Decoding Source Code:
- Since the source code in the transform specification will be Base64-encoded, the BeamStack ExternalProvider will be responsible for decoding the source code before it can be used in the pipeline.
The transform specification file contains the following elements:
Metadata:
This section includes key information about the transform, such as the name and version of the current transform.
Source:
This is the reference to the source Python file for the transform. The source file can be hosted in various locations such as a GitHub repository, a cloud storage bucket, or a local file system. The path provided should be:
- The
absolute path
of the file if it resides outside the directory containing the YAML file. - The
remote path
if stored in cloud storage (e.g.,gs://example-bucket/transform.py
). - The
filename
if the source file is in the same directory as the YAML file in the local file system or in a github repository
Transforms:
These are the transforms defined in the source files. Transforms specified here must be limited to those developed within the source files, without incorporating external or internal (Beam) transforms. Multiple source files can be added to form a collection of transforms
, which is especially useful when the transforms share similar dependencies.
Source Code:
This is the Base64-encoded content of the source files specified in the 'Source' section. It ensures that the source code can be easily decoded and executed in environments where direct file access is not available.
Docs:
This contains any documentation for the transforms/collection.
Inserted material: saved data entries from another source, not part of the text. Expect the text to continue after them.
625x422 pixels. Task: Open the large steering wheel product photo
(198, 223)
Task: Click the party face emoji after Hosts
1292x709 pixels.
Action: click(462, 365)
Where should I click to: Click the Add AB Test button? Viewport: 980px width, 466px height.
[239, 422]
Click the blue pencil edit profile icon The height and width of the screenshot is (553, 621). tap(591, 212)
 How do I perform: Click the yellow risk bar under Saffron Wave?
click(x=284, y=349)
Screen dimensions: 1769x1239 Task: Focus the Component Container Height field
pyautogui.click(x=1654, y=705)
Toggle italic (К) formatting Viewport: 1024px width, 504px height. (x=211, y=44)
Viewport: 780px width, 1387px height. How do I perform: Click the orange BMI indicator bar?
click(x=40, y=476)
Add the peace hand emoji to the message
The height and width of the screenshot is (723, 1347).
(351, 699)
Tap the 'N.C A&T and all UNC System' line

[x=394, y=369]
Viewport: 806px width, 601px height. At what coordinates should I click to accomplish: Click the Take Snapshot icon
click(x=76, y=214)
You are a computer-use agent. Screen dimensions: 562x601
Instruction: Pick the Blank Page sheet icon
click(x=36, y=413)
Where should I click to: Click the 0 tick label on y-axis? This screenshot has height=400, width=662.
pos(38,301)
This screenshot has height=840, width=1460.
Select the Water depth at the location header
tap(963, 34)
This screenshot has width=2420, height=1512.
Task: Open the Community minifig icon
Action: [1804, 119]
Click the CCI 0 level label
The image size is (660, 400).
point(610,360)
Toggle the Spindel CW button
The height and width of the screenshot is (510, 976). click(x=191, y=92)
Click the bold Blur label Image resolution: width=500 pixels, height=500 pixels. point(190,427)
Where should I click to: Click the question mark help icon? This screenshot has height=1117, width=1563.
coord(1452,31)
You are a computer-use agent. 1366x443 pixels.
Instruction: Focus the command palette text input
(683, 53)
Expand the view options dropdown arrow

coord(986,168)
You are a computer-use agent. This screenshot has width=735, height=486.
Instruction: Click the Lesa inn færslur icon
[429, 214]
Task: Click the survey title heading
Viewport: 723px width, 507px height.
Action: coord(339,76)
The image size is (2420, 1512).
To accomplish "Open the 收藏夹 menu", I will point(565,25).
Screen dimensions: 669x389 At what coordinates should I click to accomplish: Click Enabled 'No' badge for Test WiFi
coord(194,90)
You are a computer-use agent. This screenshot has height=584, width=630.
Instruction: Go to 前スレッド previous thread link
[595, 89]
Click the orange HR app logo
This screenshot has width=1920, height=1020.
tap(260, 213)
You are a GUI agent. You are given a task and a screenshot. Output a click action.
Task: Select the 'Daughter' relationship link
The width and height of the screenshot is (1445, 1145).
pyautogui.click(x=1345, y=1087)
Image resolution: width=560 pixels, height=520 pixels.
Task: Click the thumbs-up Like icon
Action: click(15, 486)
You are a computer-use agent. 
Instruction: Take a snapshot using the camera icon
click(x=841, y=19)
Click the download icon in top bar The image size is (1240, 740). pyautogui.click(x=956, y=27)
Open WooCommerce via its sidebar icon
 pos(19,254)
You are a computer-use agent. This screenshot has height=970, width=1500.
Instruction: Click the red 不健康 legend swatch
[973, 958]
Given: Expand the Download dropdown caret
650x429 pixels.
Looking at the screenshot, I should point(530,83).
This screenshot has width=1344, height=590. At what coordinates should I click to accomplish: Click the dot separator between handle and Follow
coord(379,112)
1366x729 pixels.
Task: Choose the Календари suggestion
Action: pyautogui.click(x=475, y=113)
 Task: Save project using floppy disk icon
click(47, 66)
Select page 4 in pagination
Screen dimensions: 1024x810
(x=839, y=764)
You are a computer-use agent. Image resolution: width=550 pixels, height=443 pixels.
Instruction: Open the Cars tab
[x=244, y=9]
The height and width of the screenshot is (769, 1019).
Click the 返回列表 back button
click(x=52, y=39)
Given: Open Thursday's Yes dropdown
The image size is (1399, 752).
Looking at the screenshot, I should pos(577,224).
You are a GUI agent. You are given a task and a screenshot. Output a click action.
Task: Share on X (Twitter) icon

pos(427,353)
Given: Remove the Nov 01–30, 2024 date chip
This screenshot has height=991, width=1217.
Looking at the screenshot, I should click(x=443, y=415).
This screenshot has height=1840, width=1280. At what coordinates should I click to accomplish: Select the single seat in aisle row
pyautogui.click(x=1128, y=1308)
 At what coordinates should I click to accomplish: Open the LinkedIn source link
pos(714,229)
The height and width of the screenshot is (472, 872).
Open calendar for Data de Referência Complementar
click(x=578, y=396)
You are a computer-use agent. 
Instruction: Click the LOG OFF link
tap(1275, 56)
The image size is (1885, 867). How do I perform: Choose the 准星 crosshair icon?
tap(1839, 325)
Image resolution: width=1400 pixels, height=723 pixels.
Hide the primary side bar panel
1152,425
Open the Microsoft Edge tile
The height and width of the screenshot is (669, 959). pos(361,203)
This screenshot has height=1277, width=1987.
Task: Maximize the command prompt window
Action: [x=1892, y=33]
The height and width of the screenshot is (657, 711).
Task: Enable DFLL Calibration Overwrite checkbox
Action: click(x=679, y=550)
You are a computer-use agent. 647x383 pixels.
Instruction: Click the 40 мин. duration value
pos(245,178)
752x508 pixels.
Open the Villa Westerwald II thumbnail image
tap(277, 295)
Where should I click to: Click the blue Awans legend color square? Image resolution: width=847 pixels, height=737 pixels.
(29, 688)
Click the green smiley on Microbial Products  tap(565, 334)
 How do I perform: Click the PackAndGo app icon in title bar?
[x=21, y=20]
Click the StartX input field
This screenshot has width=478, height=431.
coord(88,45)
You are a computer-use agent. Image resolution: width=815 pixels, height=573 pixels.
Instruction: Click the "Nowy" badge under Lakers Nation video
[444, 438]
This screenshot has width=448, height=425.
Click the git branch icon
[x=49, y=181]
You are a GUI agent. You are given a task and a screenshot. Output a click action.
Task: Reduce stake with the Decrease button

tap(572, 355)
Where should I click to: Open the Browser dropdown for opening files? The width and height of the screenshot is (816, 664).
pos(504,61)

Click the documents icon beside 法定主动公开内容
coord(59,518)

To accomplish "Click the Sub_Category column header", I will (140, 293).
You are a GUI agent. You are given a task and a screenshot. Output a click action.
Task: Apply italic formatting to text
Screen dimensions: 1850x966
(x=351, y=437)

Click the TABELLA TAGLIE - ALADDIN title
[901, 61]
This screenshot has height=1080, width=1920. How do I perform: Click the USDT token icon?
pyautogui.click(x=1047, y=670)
This should be in the same directory as the specification file.
While there are minimal restrictions on the directory structure of a GitHub repository intended for use as a transform garden, the following guidelines should be followed:
Individual Transform Directories:
- Each transform should be stored in its own separate directory to maintain clarity and organization.
Transform Collection Directory:
- A transform collection should be organized in a directory that contains subdirectories for each transform within that collection.
Transform Specification YAML Files:
- A transform specification YAML file must be created for every transform collection, located within the corresponding collection directory.
- Additionally, each transform that is not part of a collection should have its own specification YAML file.
Transform Packaging:
- A transform can be packaged as part of a collection or as a standalone unit, or both. If a transform is included in a collection but also needs to be isolated, it should have its own transform specification file.
Source File Location:
- The source files for a transform should be located in the same directory as its associated specification file to ensure easy access and reference.
Documentation:
- Documentation should be provided in Markdown (.md) or plain text (.txt) format and should reside in the same directory as the transform specification file.
Licensing Information:
- Licensing information must be placed in the root directory of the repository. The license applies to all transforms specified within that repository.